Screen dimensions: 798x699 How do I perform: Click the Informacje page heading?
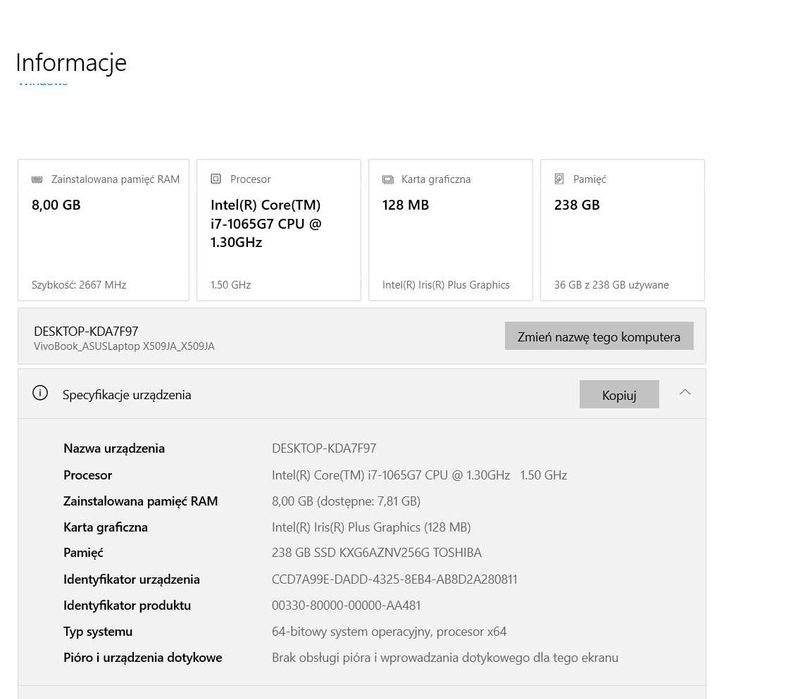[x=71, y=62]
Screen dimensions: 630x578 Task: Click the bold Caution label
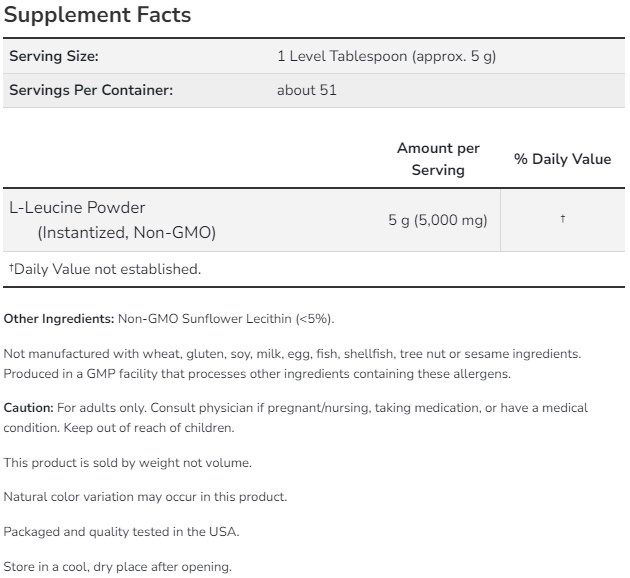click(28, 408)
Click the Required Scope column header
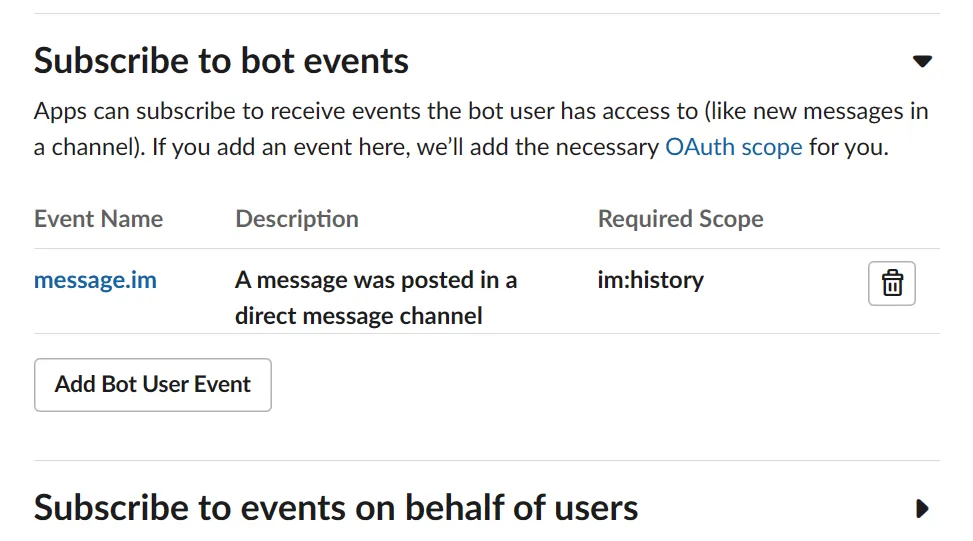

###

### EXERCISE BRIEF
With the pictures left out, return the listing above exactly as it stands.

### YOUR SOLUTION
Screen dimensions: 798x699 How do I perform: Click the Informacje page heading?
[x=71, y=62]
Screen dimensions: 630x578 Task: Click the bold Caution label
click(28, 408)
Click the Required Scope column header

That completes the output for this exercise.